Work instruction: Among the entries, how many lines carry the string "label"? Give the number and nothing else.

***** Material provided *****

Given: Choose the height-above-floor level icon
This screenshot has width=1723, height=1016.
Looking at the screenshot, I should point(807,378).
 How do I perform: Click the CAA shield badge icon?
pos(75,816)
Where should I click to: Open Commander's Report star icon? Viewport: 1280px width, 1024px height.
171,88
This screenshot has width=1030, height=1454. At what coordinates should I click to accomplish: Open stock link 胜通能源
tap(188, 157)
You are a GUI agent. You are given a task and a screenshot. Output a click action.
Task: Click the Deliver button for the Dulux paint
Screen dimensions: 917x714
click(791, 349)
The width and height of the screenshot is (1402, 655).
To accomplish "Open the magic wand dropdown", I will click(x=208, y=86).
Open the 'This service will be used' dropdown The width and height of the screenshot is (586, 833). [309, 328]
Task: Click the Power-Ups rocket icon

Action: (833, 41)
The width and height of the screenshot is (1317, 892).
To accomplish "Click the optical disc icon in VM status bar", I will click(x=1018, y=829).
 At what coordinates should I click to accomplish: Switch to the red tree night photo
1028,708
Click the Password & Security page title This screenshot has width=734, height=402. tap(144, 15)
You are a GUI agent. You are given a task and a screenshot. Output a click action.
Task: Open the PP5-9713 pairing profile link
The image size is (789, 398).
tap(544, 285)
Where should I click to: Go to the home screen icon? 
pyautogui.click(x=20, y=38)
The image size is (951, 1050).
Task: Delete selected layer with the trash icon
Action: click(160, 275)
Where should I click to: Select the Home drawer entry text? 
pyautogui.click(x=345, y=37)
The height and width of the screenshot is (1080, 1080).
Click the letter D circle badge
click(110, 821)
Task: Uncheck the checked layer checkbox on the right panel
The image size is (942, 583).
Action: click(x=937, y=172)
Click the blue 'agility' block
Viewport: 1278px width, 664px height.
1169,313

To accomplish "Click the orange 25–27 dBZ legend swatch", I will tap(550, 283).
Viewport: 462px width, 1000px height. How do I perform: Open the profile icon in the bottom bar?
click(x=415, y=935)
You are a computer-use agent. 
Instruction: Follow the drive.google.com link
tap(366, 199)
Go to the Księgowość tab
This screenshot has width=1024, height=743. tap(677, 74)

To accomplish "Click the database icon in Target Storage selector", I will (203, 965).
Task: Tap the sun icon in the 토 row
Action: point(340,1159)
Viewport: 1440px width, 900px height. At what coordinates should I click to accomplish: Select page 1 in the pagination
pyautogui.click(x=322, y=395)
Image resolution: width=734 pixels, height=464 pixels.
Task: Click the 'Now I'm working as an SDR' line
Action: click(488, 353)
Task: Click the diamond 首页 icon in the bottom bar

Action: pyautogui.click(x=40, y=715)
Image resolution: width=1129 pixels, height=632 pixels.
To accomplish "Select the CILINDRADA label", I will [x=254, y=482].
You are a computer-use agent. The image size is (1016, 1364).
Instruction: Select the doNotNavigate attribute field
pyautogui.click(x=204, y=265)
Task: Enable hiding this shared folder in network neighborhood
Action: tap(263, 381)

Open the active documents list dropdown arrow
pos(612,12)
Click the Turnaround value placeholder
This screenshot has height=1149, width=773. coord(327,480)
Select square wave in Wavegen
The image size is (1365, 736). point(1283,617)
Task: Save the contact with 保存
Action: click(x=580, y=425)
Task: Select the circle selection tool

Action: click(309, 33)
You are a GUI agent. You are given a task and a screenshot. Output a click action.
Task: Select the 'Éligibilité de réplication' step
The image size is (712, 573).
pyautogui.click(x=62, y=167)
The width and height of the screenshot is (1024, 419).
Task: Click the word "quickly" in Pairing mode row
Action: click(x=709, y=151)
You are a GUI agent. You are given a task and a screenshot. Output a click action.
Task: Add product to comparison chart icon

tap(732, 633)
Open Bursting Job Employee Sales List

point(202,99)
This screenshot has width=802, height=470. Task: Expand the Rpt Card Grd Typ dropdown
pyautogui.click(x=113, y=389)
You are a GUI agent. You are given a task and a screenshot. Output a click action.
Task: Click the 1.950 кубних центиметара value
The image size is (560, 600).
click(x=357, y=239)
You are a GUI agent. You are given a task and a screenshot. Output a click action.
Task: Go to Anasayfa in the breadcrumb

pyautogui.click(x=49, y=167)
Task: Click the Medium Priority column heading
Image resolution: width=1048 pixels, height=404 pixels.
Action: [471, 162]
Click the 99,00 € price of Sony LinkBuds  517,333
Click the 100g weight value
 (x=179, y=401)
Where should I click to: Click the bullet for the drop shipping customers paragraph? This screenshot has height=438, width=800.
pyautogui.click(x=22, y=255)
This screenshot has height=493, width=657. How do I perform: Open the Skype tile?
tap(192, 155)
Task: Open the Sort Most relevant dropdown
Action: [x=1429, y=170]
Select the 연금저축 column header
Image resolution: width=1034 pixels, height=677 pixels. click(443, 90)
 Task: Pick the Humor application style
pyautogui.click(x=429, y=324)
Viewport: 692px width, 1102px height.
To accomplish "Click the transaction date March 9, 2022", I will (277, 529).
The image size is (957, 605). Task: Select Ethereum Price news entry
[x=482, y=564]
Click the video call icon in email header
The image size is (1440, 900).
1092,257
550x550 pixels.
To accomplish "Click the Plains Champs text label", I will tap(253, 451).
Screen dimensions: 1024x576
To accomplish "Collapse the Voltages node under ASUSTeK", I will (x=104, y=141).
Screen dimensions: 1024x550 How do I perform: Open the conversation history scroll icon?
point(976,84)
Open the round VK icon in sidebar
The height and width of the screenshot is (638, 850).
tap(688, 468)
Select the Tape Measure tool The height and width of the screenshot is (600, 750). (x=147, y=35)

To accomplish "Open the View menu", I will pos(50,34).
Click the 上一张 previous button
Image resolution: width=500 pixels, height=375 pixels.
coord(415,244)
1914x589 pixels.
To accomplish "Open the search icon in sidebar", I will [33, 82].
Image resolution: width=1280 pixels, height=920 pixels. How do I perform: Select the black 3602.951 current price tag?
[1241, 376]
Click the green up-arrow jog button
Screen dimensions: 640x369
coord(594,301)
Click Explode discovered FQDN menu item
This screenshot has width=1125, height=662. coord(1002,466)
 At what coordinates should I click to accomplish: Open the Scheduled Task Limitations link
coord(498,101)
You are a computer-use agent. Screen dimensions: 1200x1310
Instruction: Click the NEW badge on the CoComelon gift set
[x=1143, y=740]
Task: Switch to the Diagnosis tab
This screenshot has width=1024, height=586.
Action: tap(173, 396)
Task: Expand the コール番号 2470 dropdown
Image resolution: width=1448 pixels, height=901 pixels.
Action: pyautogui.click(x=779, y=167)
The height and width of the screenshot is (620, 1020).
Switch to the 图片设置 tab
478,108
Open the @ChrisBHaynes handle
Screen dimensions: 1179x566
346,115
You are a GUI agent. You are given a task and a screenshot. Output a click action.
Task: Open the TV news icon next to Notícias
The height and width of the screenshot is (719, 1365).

*****

Answer for the task: 2